By Prudence Ho
LONDON (LPC) – Investors are concerned that adjustments to earnings made during the Covid-19 pandemic are becoming too aggressive as borrowers keep earnings artificially high to avoid covenant defaults and delay the onset of restructurings.
Borrowers are adjusting earnings as if the crisis had never happened, known as earnings before interest, tax, depreciation, amortisation and coronavirus (Ebitdac), or “earnings before coronavirus.”
“Companies may be keeping earnings artificially high in order to avoid a financial covenant breach. It could delay a restructuring that perhaps should be happening earlier,” said Jane Gray, head of European research at Covenant Review.
Ebitda is a key measure of performance and business valuation. Loosening documentation over the past few years has gifted borrowers a great level of flexibility to adjust their earnings via numerous exclusions and add-backs. It has become common practice to estimate generous cost savings and synergies on buyouts to lower leverage and make deals acceptable to regulators and investors.
However, a growing number of lawyers and investors argue that adding back coronavirus-related costs is controversial and not appropriate due to the unprecedented nature of the crisis.
“The language in documentation allows such flexibility and borrowers are interpreting it in a way that is favourable for them. But is it a correct interpretation? It is controversial,” a leveraged loan lawyer said.
FAIRY TALE
German beauty retailer Douglas, which has 2,400 stores across Europe, is one such company to make coronavirus adjustments.
Last month, the leveraged loan borrower added 15m back to earnings for its second quarter results ended 31 March, to take account of what it termed, “staff and rent related idle costs in connection with our closed stores.”
Douglas’ reported Ebitda was a 1m loss in the second quarter, compared with adjusted Ebitdac of a 23m profit.
The 15m add-back also pushed leverage down by around 0.3 times, according to fintech data provider 9fin.
Changing the numbers to take account of coronavirus is seen as controversial as no one knows how long the pandemic it will last and how it will play out.
“When it comes to coronavirus, it’s a different scenario. Companies are estimating based on a hypothetical situation, and no one knows how it will turn out,” said Sabrina Fox, executive adviser at European Leveraged Finance Association (ELFA).
“Ebitdac is just a fairy tale and using it in covenant calculations would be like living in a world of imagination.”
In addition, the ELFA — whose members include Allianz Global Investors and Janus Henderson Investors — urged loan borrowers and high-yield issuers not to use Ebitdac as a calculation metric to incur additional debt.
“We discourage companies from stripping off the effects of the pandemic only to wind up with more leverage,” said Fox.

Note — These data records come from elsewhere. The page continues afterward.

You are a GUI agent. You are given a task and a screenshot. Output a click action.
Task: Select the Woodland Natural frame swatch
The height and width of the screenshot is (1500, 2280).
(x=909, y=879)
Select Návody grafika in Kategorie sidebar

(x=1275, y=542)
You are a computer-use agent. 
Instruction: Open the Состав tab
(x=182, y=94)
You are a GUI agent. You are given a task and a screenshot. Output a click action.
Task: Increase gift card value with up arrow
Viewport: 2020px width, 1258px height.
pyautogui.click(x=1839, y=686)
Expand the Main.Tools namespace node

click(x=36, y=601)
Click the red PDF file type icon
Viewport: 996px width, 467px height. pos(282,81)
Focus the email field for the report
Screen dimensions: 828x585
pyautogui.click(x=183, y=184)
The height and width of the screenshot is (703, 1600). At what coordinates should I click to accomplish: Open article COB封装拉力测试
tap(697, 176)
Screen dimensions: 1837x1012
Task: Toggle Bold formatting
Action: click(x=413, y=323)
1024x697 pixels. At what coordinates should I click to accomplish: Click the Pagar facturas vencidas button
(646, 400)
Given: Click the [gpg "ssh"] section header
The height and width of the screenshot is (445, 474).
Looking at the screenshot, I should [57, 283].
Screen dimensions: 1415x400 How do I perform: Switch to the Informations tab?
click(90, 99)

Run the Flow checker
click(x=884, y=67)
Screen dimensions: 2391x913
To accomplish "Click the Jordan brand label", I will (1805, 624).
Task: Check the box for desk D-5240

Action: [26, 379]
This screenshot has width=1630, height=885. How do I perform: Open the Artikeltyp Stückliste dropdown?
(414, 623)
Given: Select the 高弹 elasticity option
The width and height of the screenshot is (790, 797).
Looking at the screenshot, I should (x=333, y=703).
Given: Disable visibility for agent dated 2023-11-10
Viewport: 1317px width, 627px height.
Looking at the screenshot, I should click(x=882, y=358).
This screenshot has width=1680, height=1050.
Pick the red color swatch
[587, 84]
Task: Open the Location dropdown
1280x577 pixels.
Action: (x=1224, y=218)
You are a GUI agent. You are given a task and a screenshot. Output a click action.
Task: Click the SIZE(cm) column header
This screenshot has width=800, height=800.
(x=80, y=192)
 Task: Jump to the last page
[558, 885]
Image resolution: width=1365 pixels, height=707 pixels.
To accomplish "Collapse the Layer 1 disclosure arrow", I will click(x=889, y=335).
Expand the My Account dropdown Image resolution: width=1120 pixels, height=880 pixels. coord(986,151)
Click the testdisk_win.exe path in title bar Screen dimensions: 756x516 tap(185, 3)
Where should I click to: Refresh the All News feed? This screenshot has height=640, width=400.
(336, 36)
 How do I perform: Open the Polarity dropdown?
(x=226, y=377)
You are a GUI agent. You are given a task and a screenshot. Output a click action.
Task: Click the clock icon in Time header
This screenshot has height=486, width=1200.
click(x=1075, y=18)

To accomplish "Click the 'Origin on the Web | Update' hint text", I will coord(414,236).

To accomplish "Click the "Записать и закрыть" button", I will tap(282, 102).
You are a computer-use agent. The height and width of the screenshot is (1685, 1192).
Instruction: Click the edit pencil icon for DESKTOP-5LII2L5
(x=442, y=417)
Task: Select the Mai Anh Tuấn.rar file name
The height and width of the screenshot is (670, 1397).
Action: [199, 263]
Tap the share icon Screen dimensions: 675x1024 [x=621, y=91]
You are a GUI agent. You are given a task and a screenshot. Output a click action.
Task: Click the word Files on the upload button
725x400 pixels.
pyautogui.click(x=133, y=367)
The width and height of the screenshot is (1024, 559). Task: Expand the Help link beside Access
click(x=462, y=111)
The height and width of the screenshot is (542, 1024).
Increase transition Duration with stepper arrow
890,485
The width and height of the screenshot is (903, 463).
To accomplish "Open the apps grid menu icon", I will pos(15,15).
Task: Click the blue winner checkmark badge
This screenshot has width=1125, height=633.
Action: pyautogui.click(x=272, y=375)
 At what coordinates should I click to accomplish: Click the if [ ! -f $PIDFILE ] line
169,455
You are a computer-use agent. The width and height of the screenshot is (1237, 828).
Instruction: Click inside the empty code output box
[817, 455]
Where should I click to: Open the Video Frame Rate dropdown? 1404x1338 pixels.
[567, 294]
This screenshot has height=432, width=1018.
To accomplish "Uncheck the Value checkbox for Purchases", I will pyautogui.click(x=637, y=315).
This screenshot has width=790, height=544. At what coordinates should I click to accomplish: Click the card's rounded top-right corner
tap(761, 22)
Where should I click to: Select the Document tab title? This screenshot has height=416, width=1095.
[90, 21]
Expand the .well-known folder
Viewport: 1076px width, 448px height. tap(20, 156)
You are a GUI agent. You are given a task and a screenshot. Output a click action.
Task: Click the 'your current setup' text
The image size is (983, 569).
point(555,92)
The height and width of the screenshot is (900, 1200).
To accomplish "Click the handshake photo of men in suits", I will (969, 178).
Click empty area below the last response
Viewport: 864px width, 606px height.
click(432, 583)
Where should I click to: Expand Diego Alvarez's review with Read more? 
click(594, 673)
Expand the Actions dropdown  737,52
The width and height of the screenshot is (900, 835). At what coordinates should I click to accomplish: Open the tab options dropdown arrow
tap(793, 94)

“It is by no means guaranteed that Ebitdac reflects forward-looking operating trends, and as such it should not be relied on as a calculation metric for any purpose under debt documents.”
GETTING CREATIVE
Apart from earnings adjustments, some borrowers have taken another approach to covenant calculations by using 2019 historical figures, instead of 2020 figures in a bid to avoid breaches.
US ticket and concert company Live Nation made amendments in April with existing lenders that allowed the firm to use 2019 earnings to calculate the consolidated net leverage ratio covenant for the fourth quarter of 2020 through to the second quarter of 2021, according to the firm’s result announcement.
US luggage maker Samsonite also amended loan terms so that it could use 2019 Ebitda figures in covenant calculations from the end of September 2021 until end of March 2022.
“It’s really the same thing,” said Gray at Covenant Review. “Using last year’s figures is simply a way of justifying the quantification of the adjustment they are making. They are seeking to ‘normalise’ Ebitda as if Covid had not happened.”
The key reason for existing lenders or institutional investors to support those amendments is to limit the amount of defaulted loans in their portfolio, taking a view that the pandemic will be a short-term matter, bankers and investors said.
“It’s a sticking plaster solution,” a loan banker said.
However, no-one knows how long such flexibility could last and when lenders’ patience will dry up.
“I don’t think anyone has a clue on any of it. It’s all being done under the illusion that the world will return to normal in a couple months. By now that should be an obvious lie.” said an investor in the US. “Somebody is wrong.”